DATA Step, Macro, Functions and more

How to perform calculation on every nth observation within an array?

Reply
Contributor
Posts: 20

How to perform calculation on every nth observation within an array?

I have a data set that breaks down the monthly average price of three products over the course of 10 years.  I need to represent the yearly average price for each of the three products, so I essentially to take the overall average of every 12 observations for 396+ observations. I'm trying to write an array that will do this. I know that there's something very off structurally, but I'm having a hard time seeing it myself. I've created three variables (gas_yearly etc.) but I've hit a dead end when it comes to writing the looping statement to average every 12 observations. 

data want;
set qfour.aveprices;
input gas_yearly milk_yearly eggs_yeary;
array avg(3)gas_yearly milk_yearly eggs_yeary;
	 do i=1 to dim(avg);
	 *a statement that represents the overall average of every 12 observations

Thank you!

-e

 

 

Respected Advisor
Posts: 2,825

Re: How to perform calculation on every nth observation within an array?

[ Edited ]

So here's the problem. Arrays work on variables, going across the rows, and not down a column, which seems to be what you are describing. Thus, as you have explained the problem, arrays will not work (or you have explained it in such a way that I'm not understanding the problem).

 

However, if you want to find the means of every sequence of 12 observations, here is how to do this. Create an index indicating which group of 12 observations each observation is in. This assumes that there is no variable indicating YEAR that is already in the data set. (And if there is not, then there should be). Then run PROC SUMMARY on this index variable.

 

Data want;
    set qfour.aveprices;
    group_of_twelve=floor((_n_-1)/12);
run;

Proc summary data=want;
    class group_of_twelve;
    var gas_yearly milk_yearly eggs_yeary; 
    /* That's your spelling error, not mine */
    output out=final mean=;
run;

 

--
Paige Miller
Super User
Posts: 3,857

Re: How to perform calculation on every nth observation within an array?

Why don't you add a date column to your data to record the date of the measurements? It will make your analyses so much easier.

Super User
Posts: 23,295

Re: How to perform calculation on every nth observation within an array?

Can you explain your data structure and provide some sample data, fake data is fine.

 

What happens if your data is sorted? Can you sort the data to not take the 12th row and instead group things together more logically?

Contributor
Posts: 20

Re: How to perform calculation on every nth observation within an array?

I've been issues sorting the data with two conditions.

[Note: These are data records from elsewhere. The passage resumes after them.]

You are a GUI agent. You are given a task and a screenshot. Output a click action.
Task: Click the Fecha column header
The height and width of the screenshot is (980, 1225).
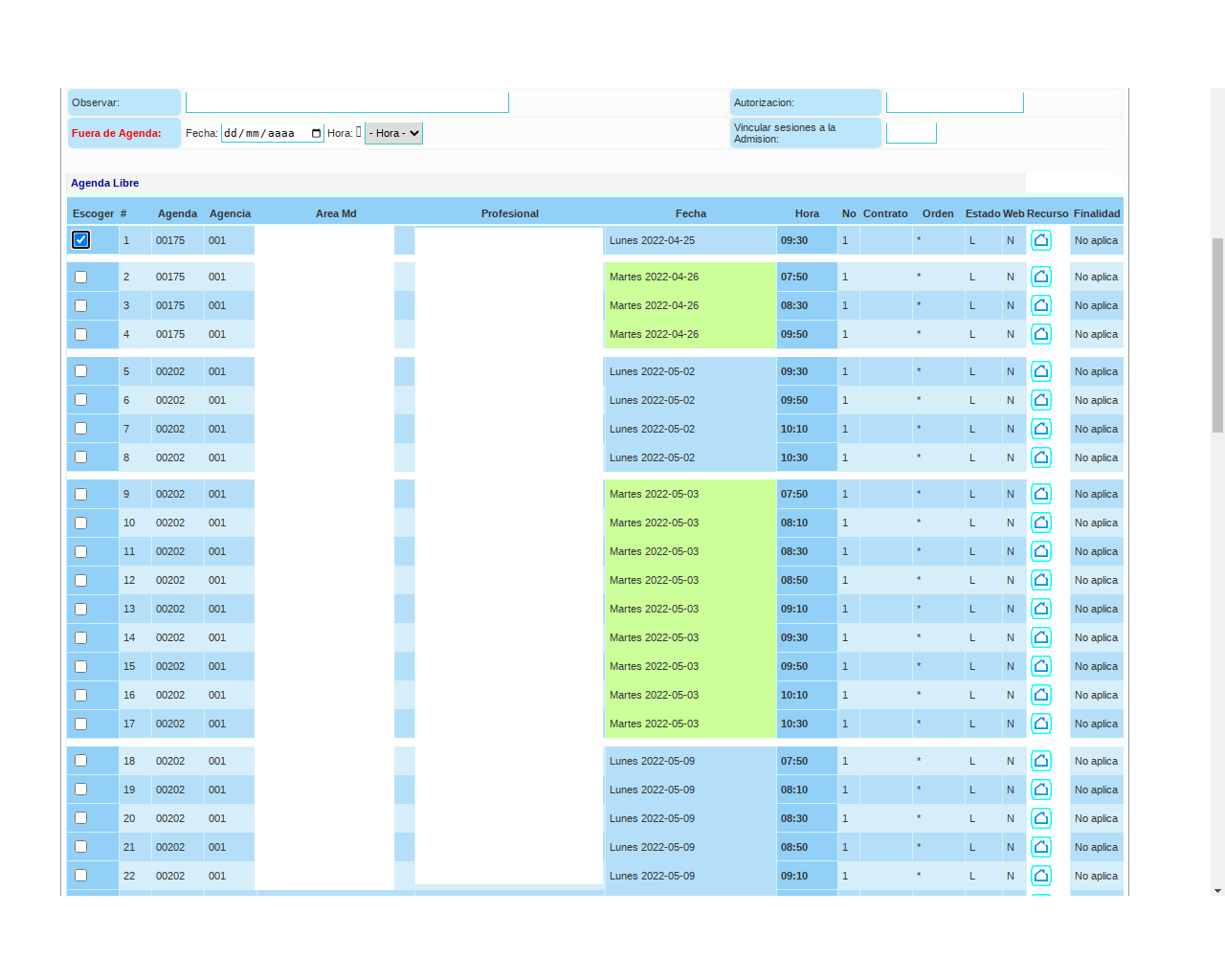click(x=690, y=213)
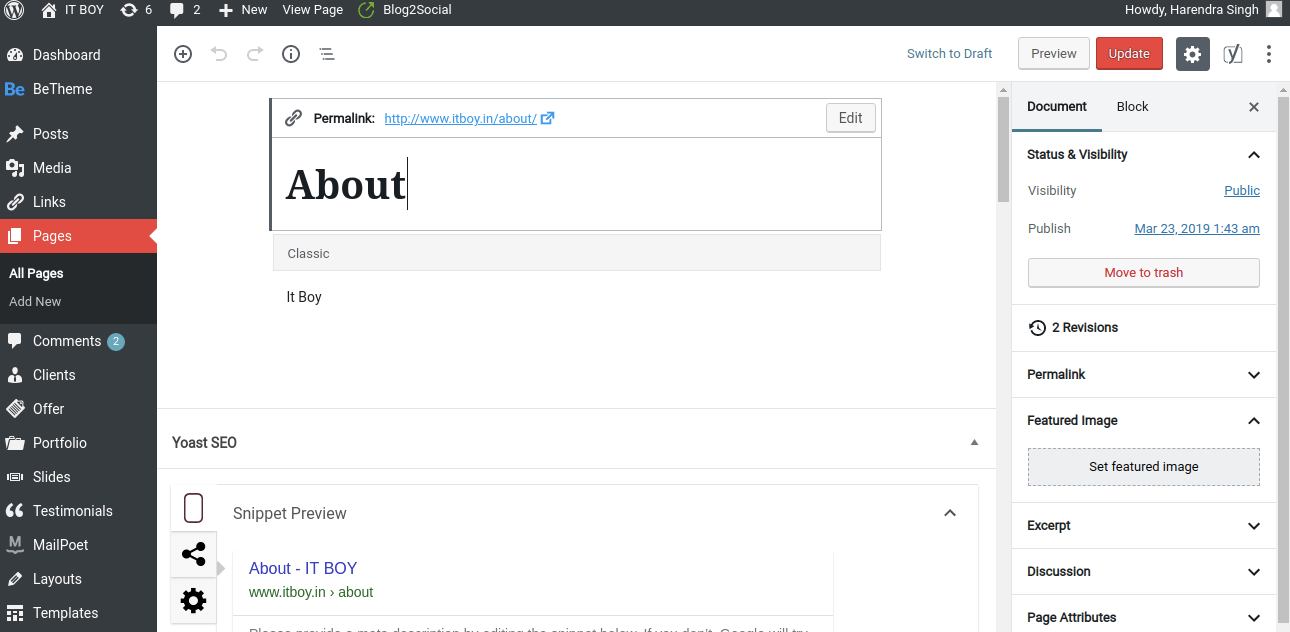Open Yoast advanced settings gear tab

[x=194, y=600]
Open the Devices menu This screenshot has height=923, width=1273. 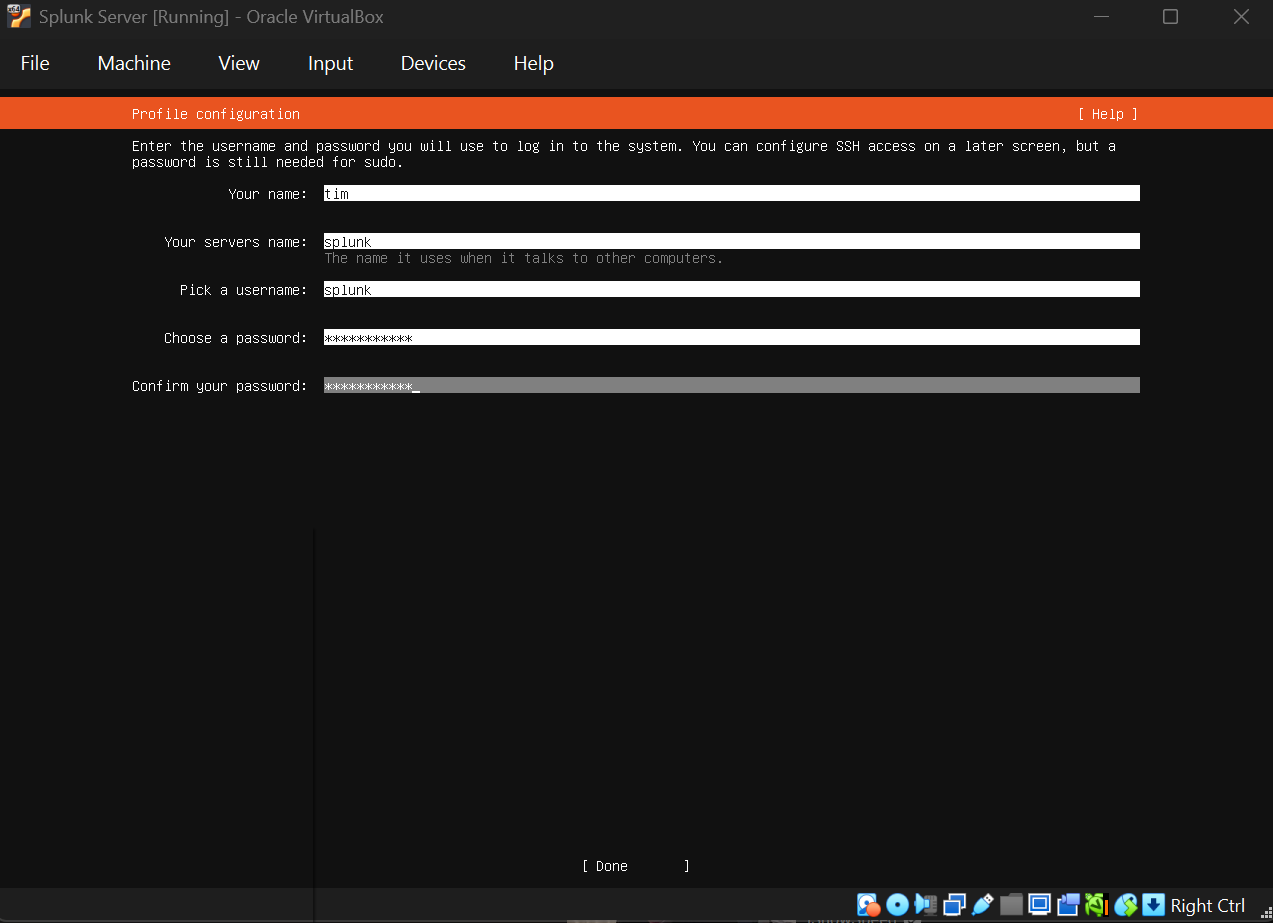(x=432, y=63)
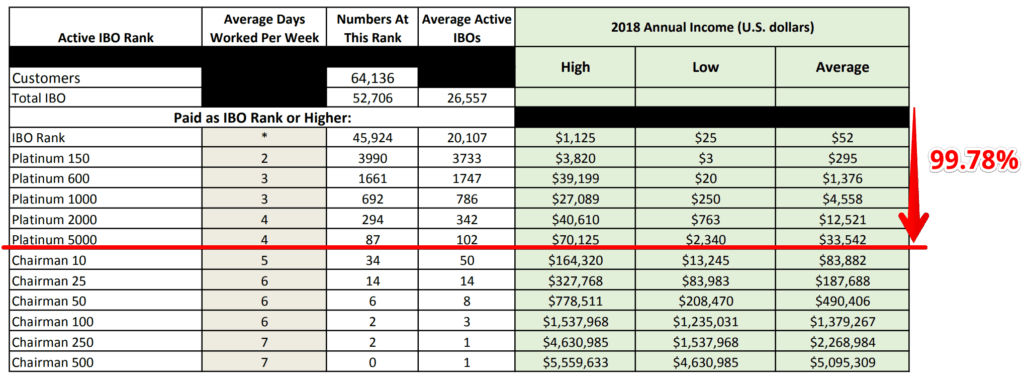Click the IBO Rank asterisk cell
Viewport: 1024px width, 385px height.
pyautogui.click(x=264, y=138)
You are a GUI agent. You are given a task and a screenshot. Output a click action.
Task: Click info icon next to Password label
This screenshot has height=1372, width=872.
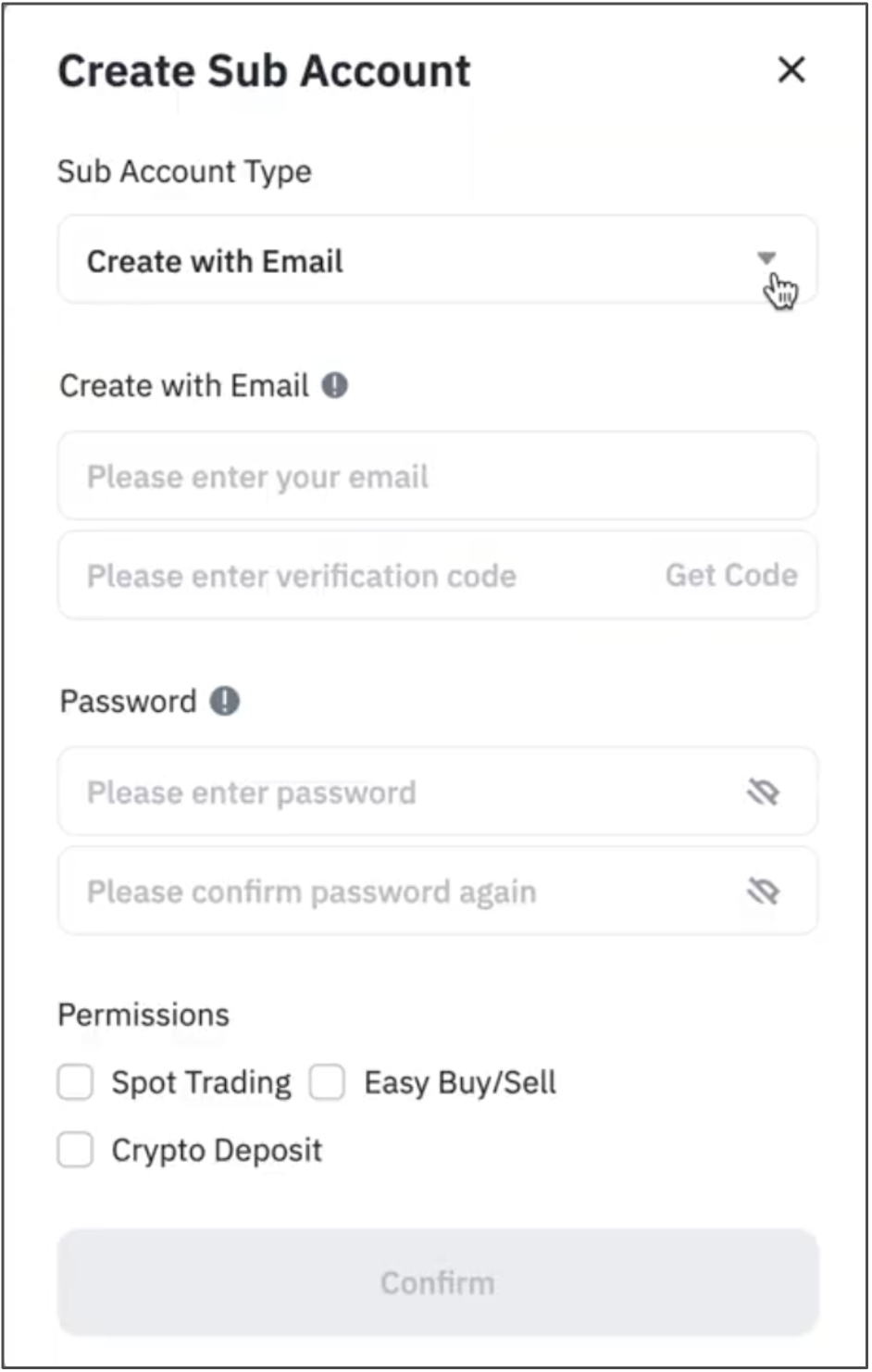(x=225, y=701)

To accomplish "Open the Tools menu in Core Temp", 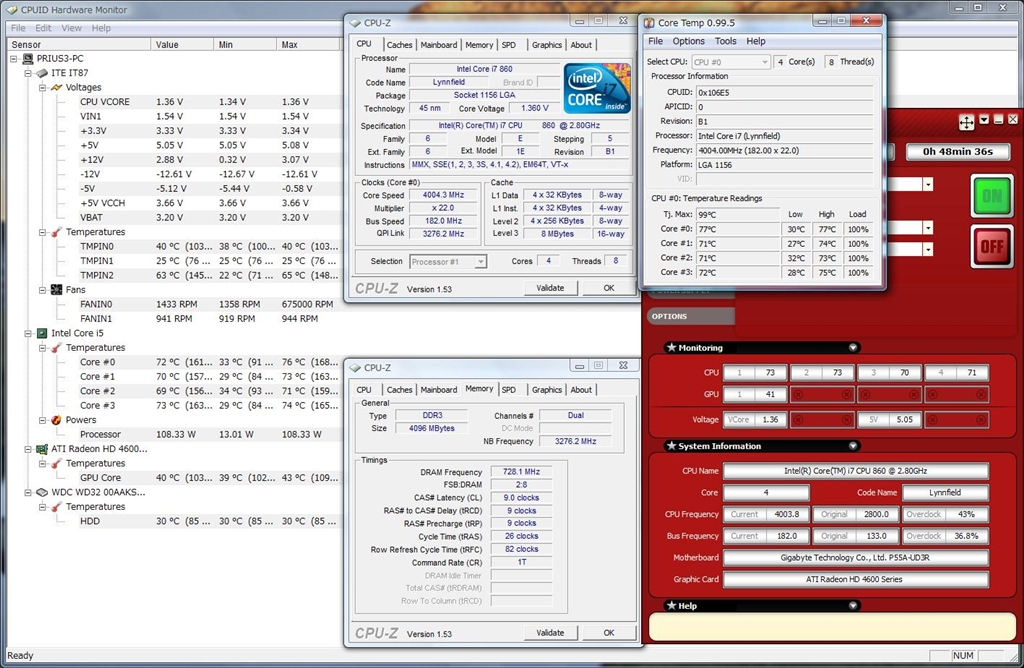I will 725,41.
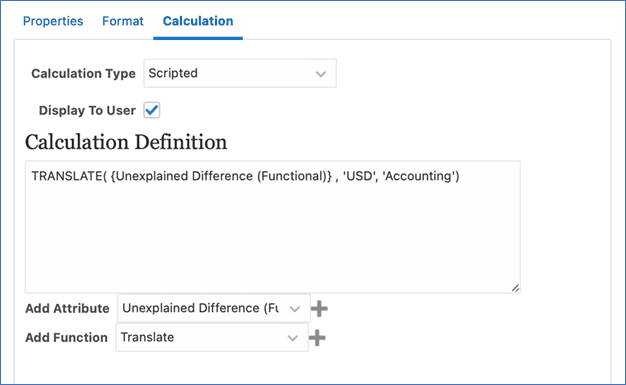
Task: Click the Scripted value in Calculation Type
Action: tap(173, 73)
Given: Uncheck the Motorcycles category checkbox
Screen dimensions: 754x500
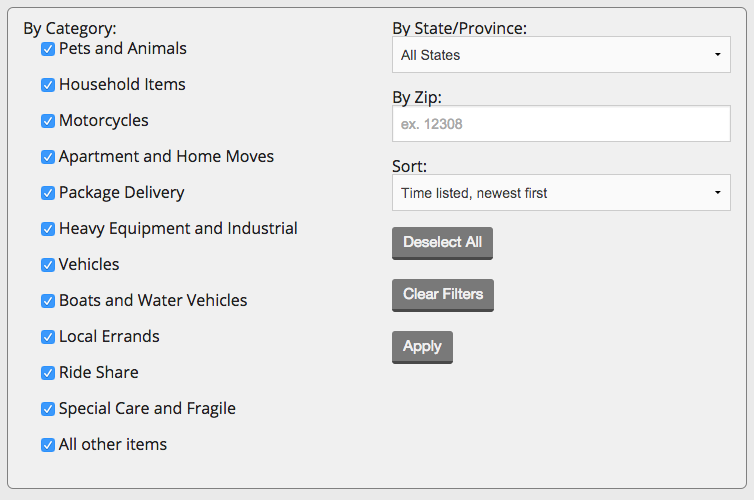Looking at the screenshot, I should (48, 121).
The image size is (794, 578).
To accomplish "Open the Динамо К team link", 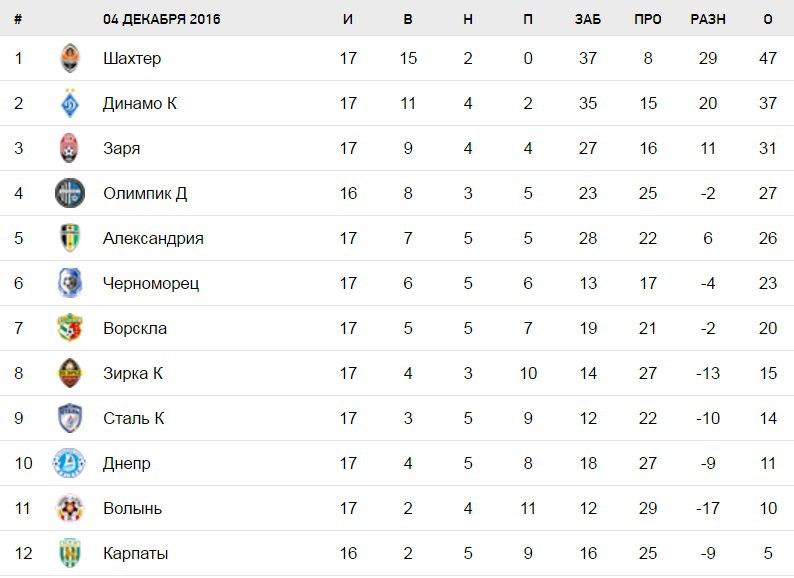I will [139, 103].
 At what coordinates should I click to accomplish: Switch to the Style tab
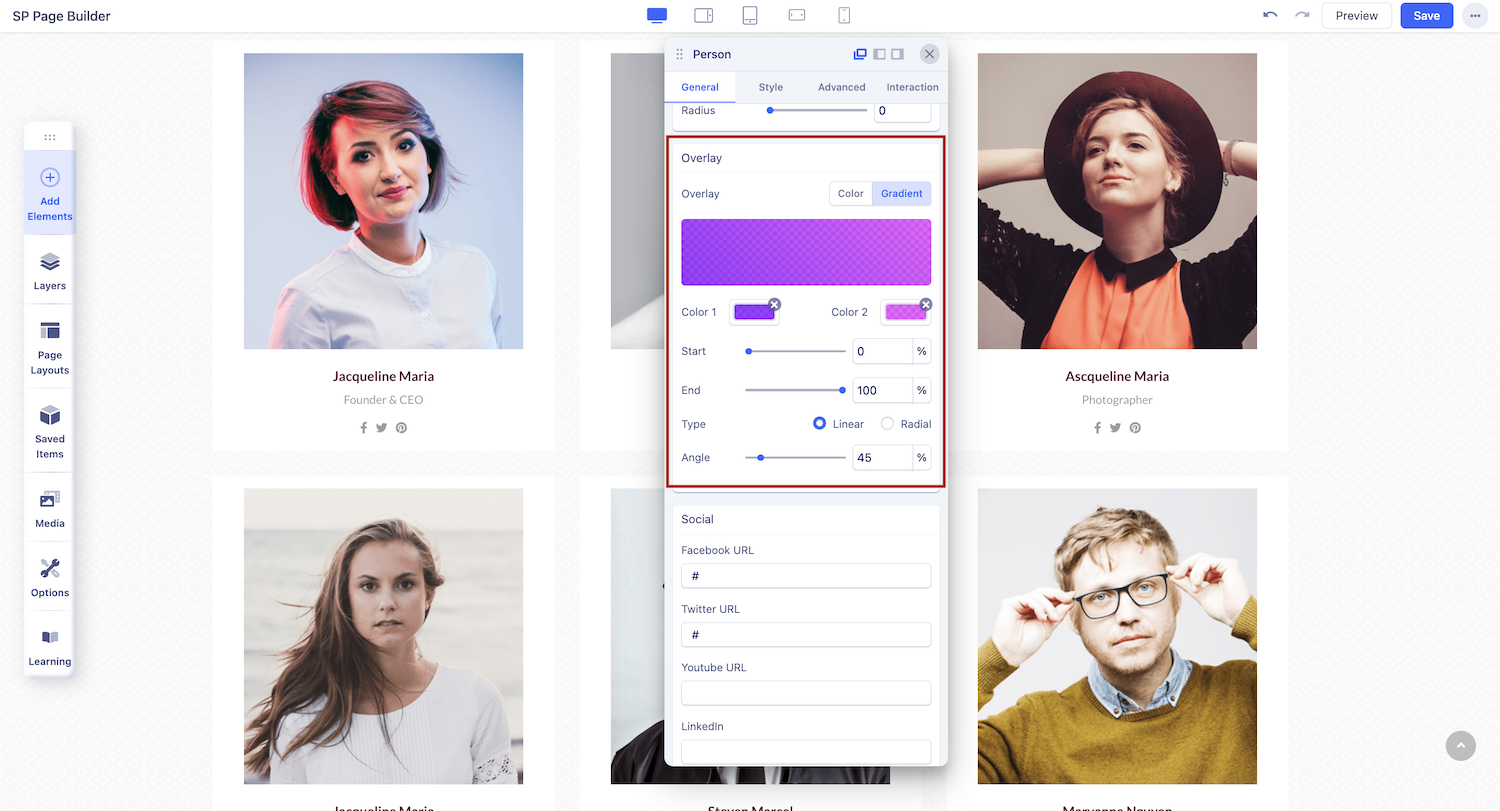770,87
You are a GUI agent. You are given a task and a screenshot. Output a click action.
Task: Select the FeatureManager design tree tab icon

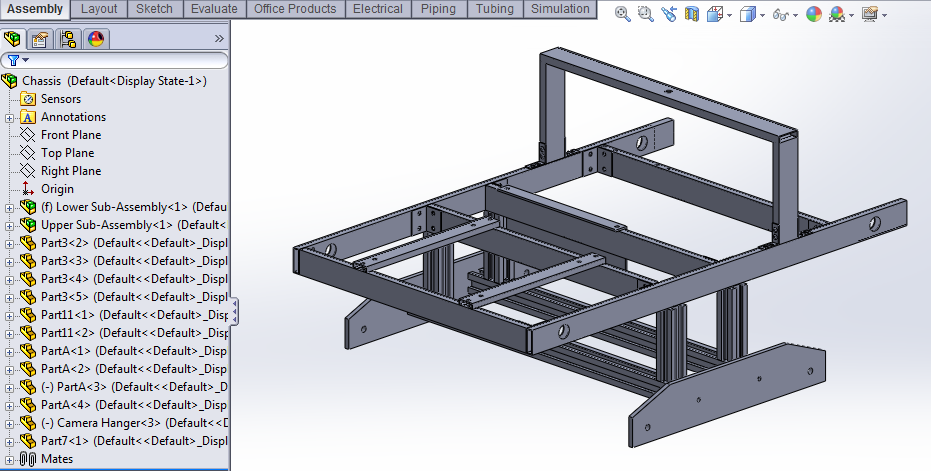(x=12, y=39)
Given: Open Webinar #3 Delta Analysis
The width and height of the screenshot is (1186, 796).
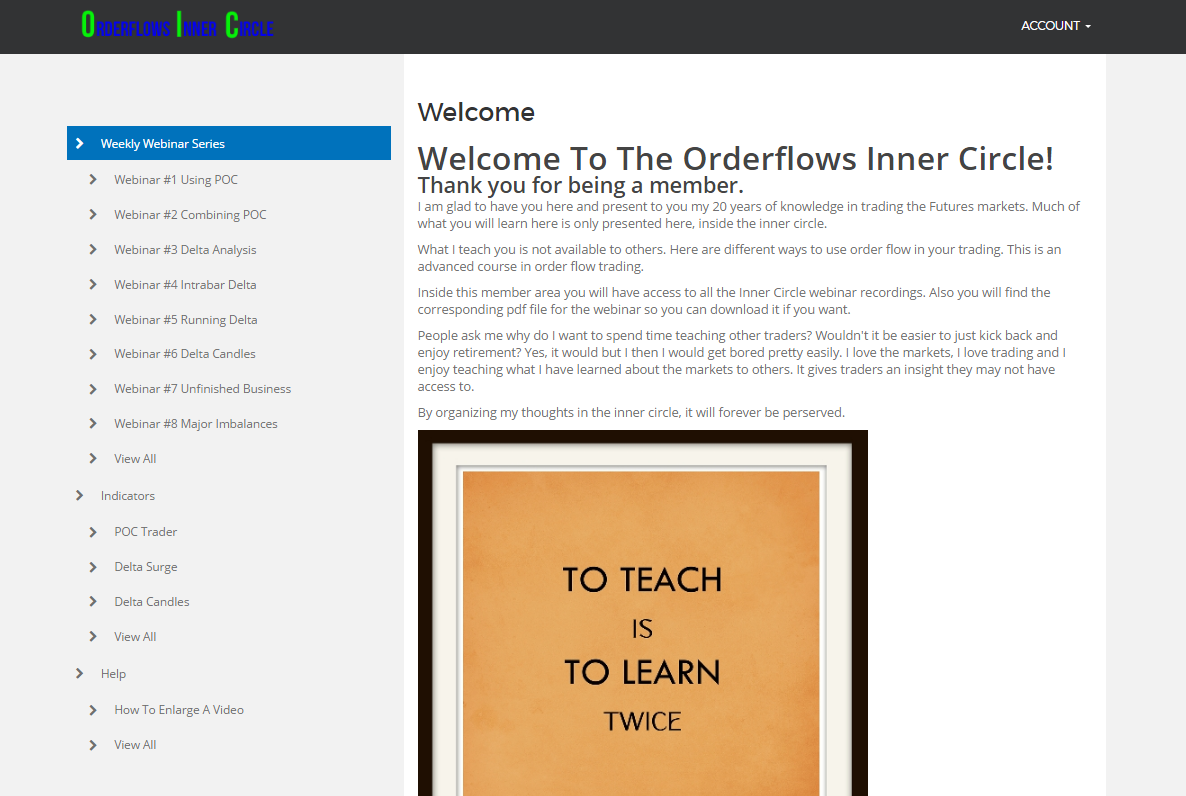Looking at the screenshot, I should [x=185, y=250].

Here's a snippet of the original:gas_shot.PNG

 

 

It goes from the years 2004-2014 for each product. Everything is already sorted, I'm having issues grouping and subsetting. 

this code works:
proc print data = qfour.aveprices;
where year = 2004;run; 

this code does not for some reason.
proc print data = qfour.aveprices;
where year = 2004 and commodity = 'gas';run;

this also doesn't work
proc print data = qfour.aveprices;
where commodity = 'gas';
I get this response: NOTE: No observations were selected from data set QFOUR.AVEPRICES. NOTE: There were 0 observations read from the data set QFOUR.AVEPRICES. WHERE (commodity='gas');

I think I need to create a dataset for each product and then perhaps I can create a variable that calculates the average of every 12 obs. 

 

Also trying to do the normal data step, where I create an output hasn't worked either. 

  DATA sample_small;
  SET test.aveprices;
     IF year = 2014;
     If commodity = gas;
     RUN;
Proc print sample_small;run;
NOTE: Variable gas is uninitialized.
NOTE: There were 396 observations read from the data set TEST.AVEPRICES.
NOTE: The data set WORK.SAMPLE_SMALL has 0 observations and 5 variables.
NOTE: DATA statement used (Total process time):
      real time           0.23 seconds
      cpu time            0.21 seconds


2614  proc print data= sample_small;run;
Super User
Posts: 23,295

Re: How to perform calculation on every nth observation within an array?

It’s Gas, capital G.

Try the following, see the want data set that gets created.


Proc means data=have;
Class year commodity;
Var price;
Output out =want mean= avg_price;
Run;
Contributor
Posts: 20

Re: How to perform calculation on every nth observation within an array?

[ Edited ]

thank you, that worked! I winded up using that code to create two outputs, one that shows the yearly average for product and the other that shows the overall average for commodities. I need to merge these two datasets, to show the yearly and monthly average per product, but I don't have a unique identifier, the only thing I have is commodity, and sort and merging by commodity doesn't seem to work. Do you know if there's a way to get around only having 2 classes in a class statement?

Respected Advisor
Posts: 2,825

Re: How to perform calculation on every nth observation within an array?


@Errant wrote:

thank you, that worked! I winded up using that code to create two outputs, one that shows the yearly average for product and the other that shows the overall average for commodities. I need to merge these two datasets, to show the yearly and monthly average per product, but I don't have a unique identifier, the only thing I have is commodity, and sort and merging by commodity doesn't seem to work. Do you know if there's a way to get around only having 2 classes in a class statement?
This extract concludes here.